Technically, the decoder in Grover is based on a novel decoder made by Holtzman and Choi, along with Jan Buys and Maxwell Forbes of the Paul Allen School. That approach, called "nucleus sampling," introduced earlier this year, picks word combinations that are somewhere between the most common and the outer reaches of the tail of the vocabulary. It is that nucleus sampling that shows up as a pattern in Grover the discriminator, revealing bad Grover's fakes as different from human writing.  

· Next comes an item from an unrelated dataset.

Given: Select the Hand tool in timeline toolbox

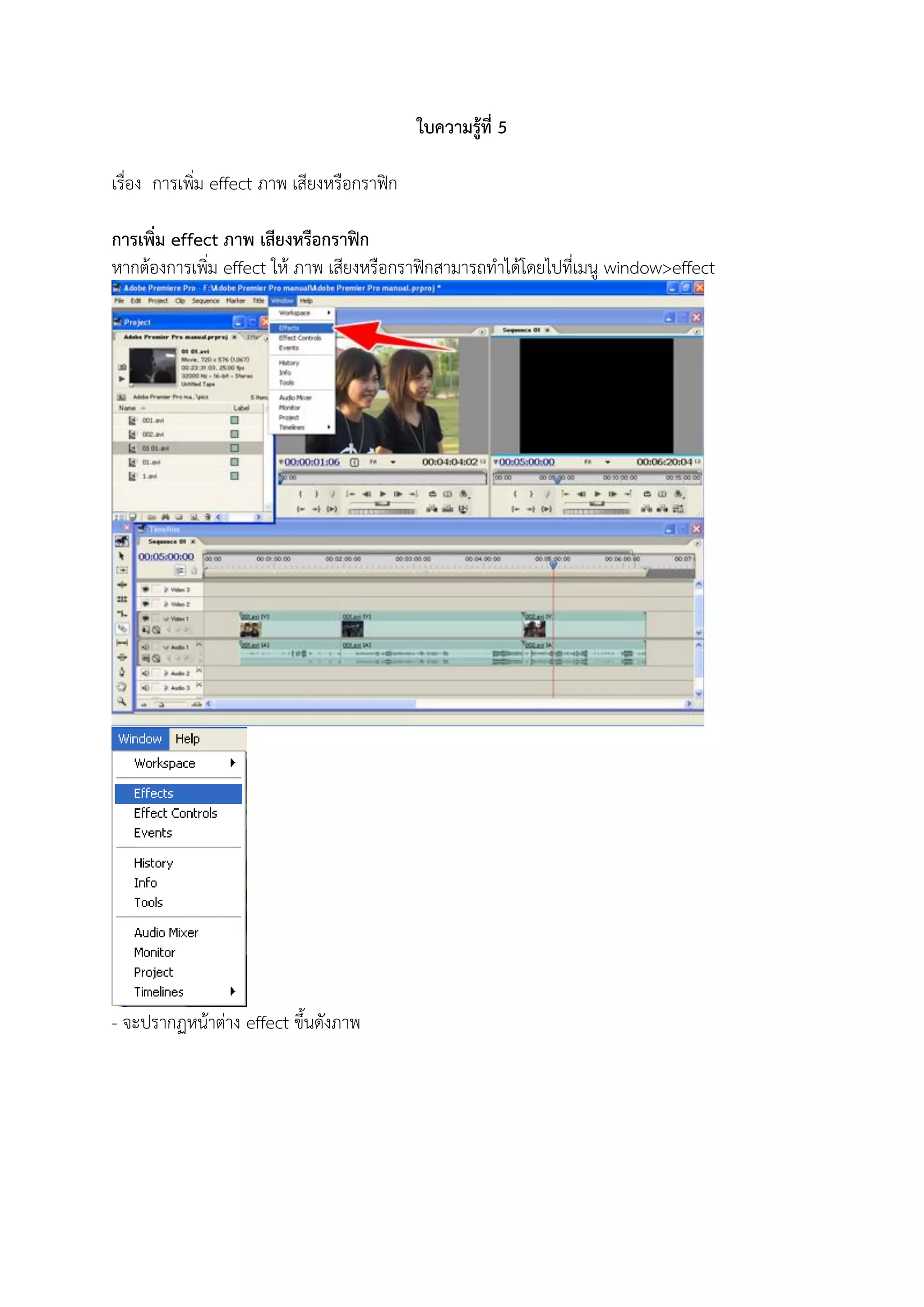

Also: OpenAI has an inane text bot, and I still have a writing job

The authors have chosen a different path from that of OpenAI, by releasing all their code. When OpenAI introduced GPT-2 in February, they caused a stir by deciding not to release code for the most sophisticated version, arguing it was too dangerous to provide would-be miscreants with Weapons of Mass Composition. But Zellers and team argue there is no safety in obscurity. 

"At first, it would seem like keeping models like Grover private would make us safer," they observe. But, "If generators are kept private, then there will be little recourse against adversarial attacks."

While it's going to be an arms race, they expect, the authors argue that at some point, a deeper human knowledge of the world needs to come into machine learning in order to refute the fakes. "Our discriminators are effective, but they primarily leverage distributional features rather than evidence," they write, referring to the distribution of language in the tail. 

"In contrast, humans assess whether an article is truthful by relying on a model of the world, assessing whether the evidence in the article matches that model. 

"Future work should investigate integrating knowledge into the discriminator."